-- TASK MATERIAL follows --

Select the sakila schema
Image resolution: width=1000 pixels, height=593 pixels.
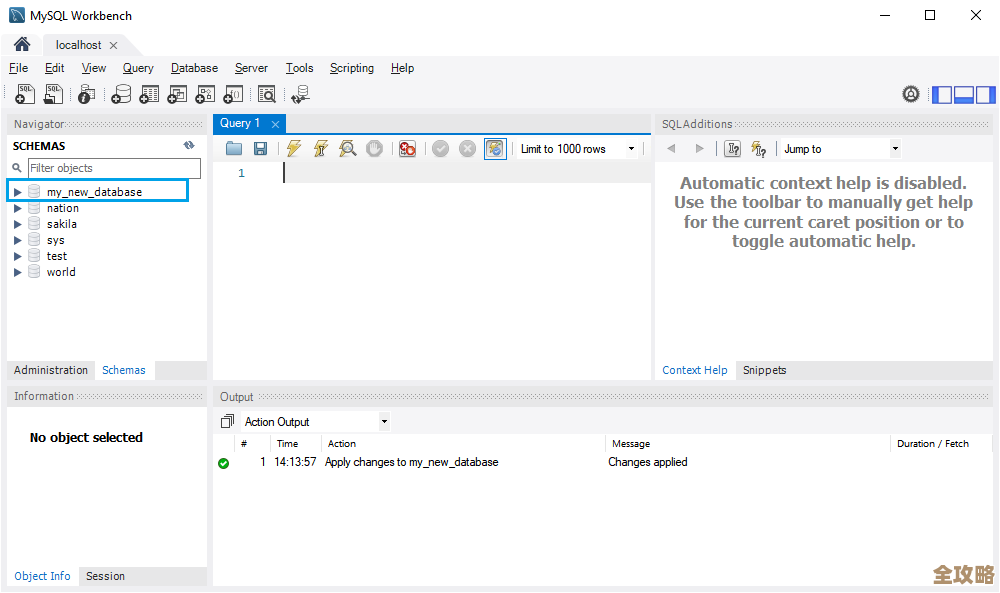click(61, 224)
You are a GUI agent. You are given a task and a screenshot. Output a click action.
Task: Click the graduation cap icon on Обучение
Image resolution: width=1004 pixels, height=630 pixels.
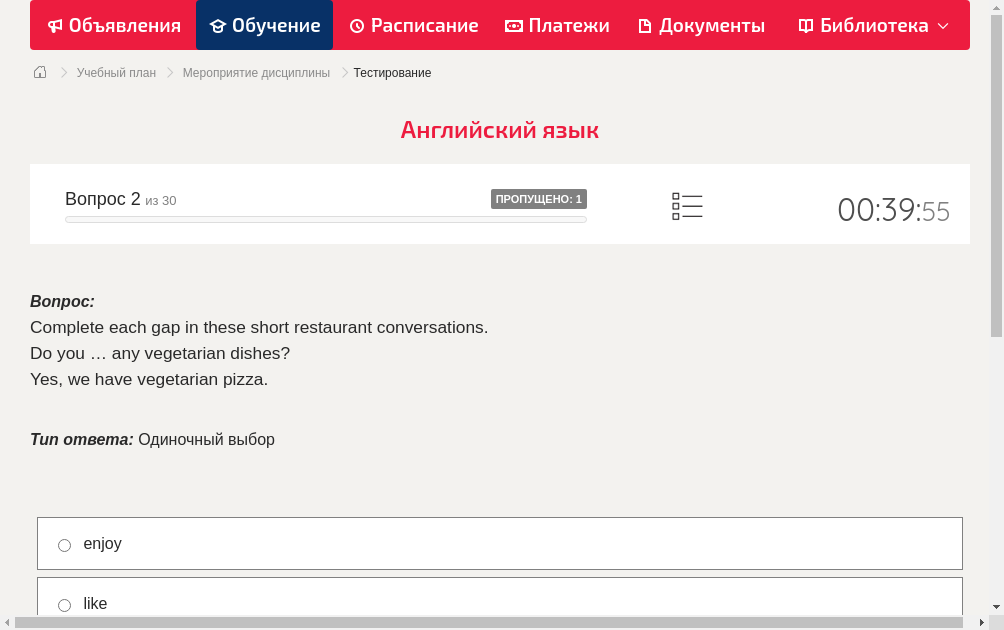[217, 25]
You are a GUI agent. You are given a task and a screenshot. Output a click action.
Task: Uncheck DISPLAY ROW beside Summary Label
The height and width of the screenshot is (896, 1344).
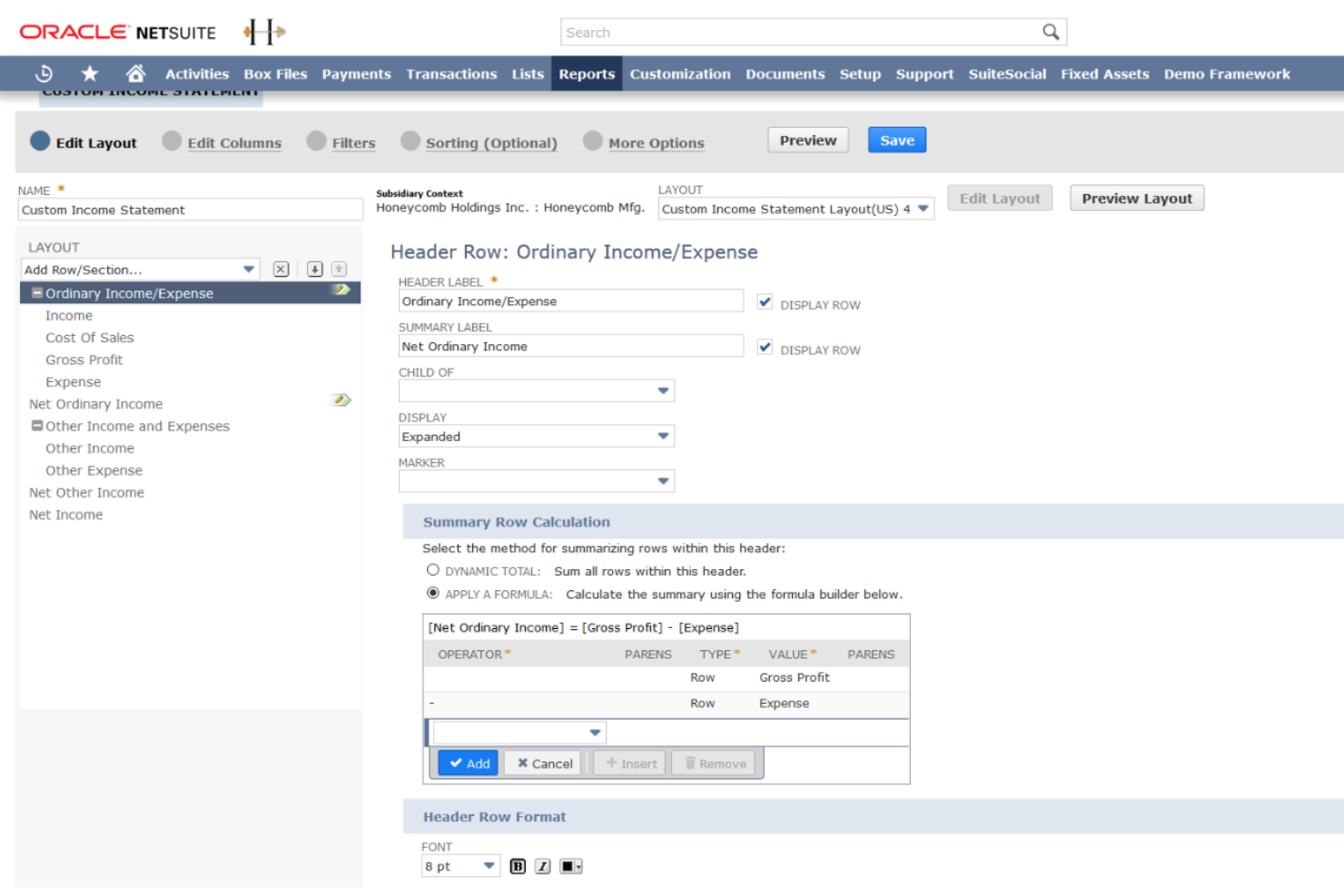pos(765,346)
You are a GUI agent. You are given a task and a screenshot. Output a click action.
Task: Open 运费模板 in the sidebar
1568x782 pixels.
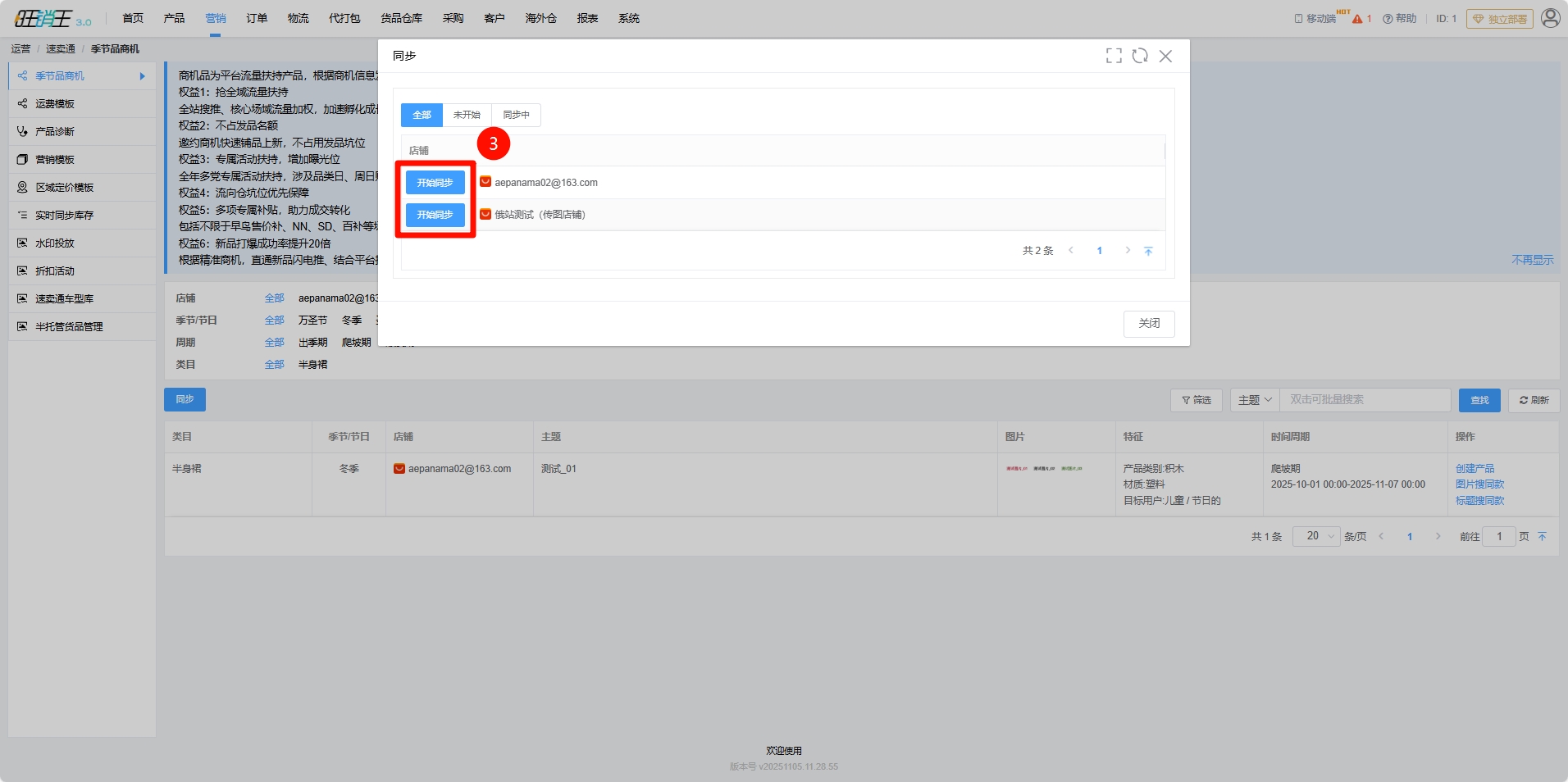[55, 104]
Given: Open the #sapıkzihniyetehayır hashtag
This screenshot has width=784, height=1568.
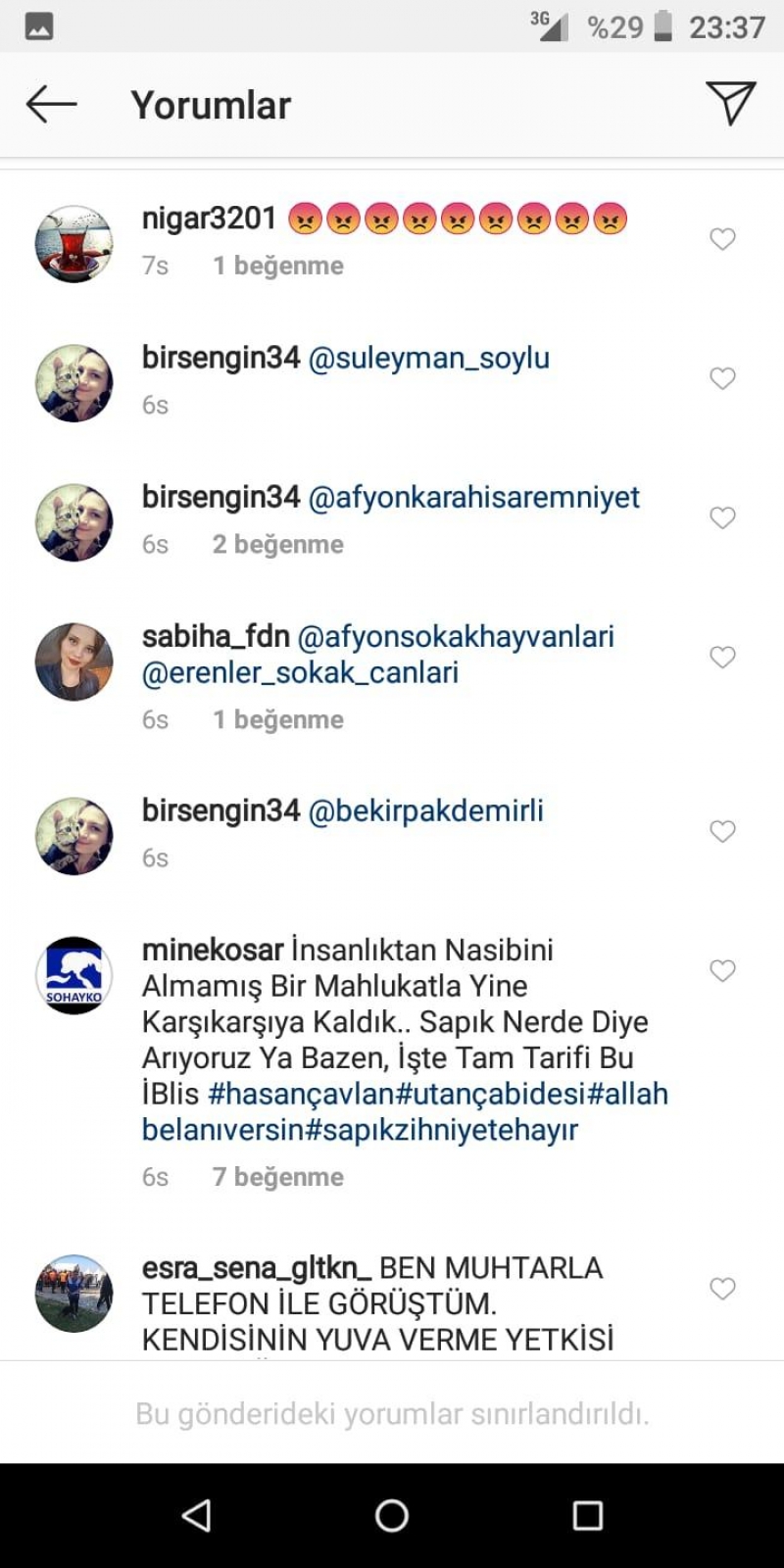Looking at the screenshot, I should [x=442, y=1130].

-- TASK MATERIAL concluded --
-- TASK MATERIAL follows --

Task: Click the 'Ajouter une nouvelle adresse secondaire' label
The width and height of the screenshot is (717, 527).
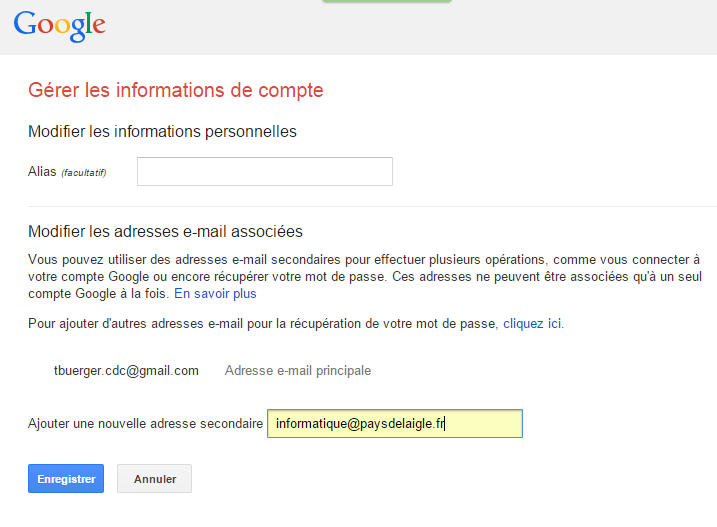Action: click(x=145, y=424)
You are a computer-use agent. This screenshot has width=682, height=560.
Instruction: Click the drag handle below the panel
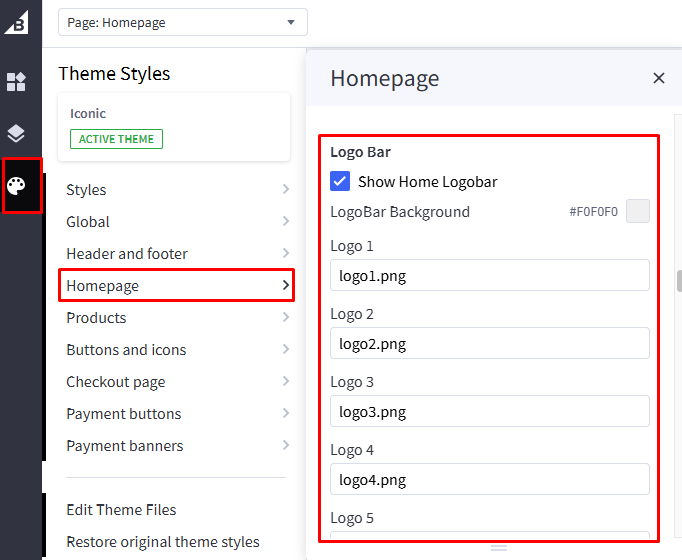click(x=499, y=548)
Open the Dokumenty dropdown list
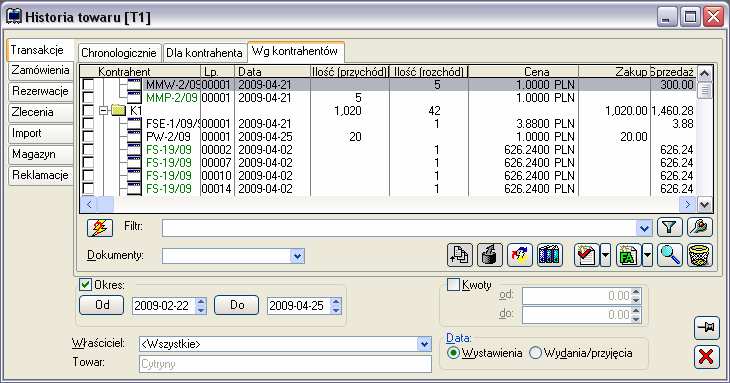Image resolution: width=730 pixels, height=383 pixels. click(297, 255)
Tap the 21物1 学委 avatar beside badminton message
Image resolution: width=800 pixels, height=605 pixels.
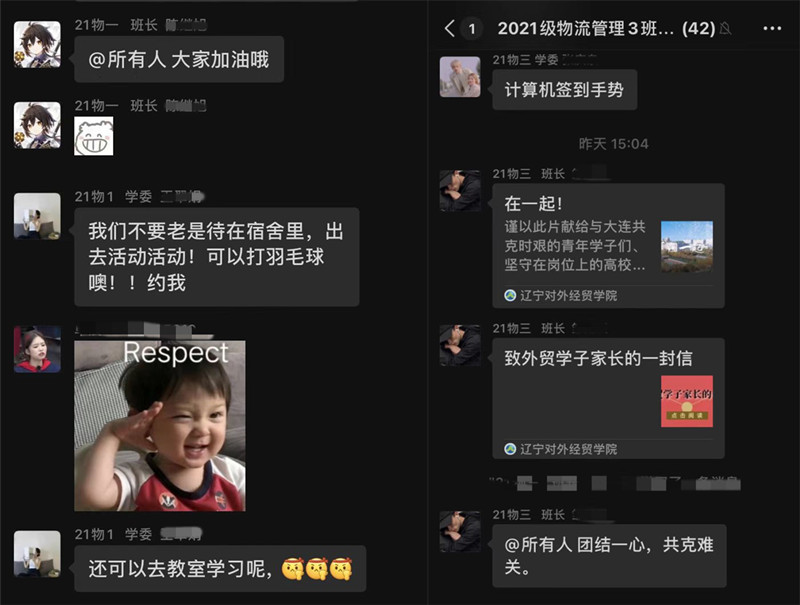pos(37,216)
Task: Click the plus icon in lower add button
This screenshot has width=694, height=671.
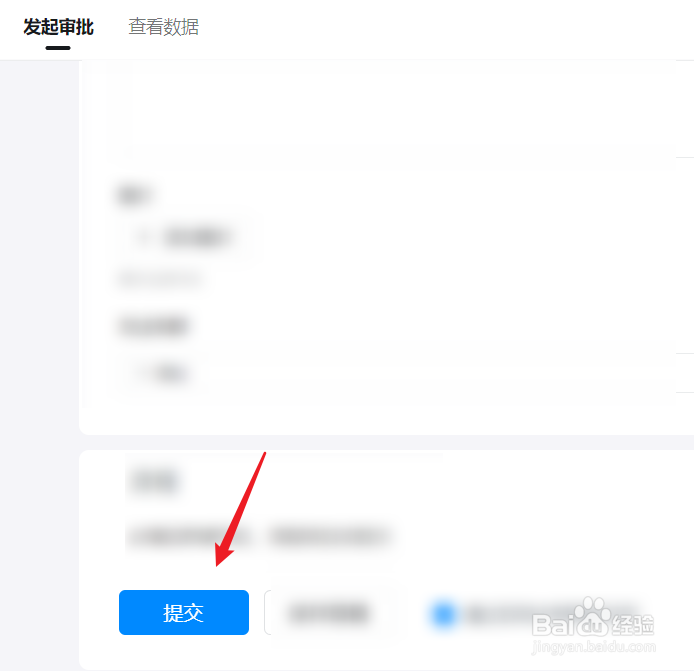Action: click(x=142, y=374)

-- TASK MATERIAL concluded --

TASK INSTRUCTIONS — Tell how many lines in the data contain the word "icon", answering with that number and no other text.

SOLUTION — 2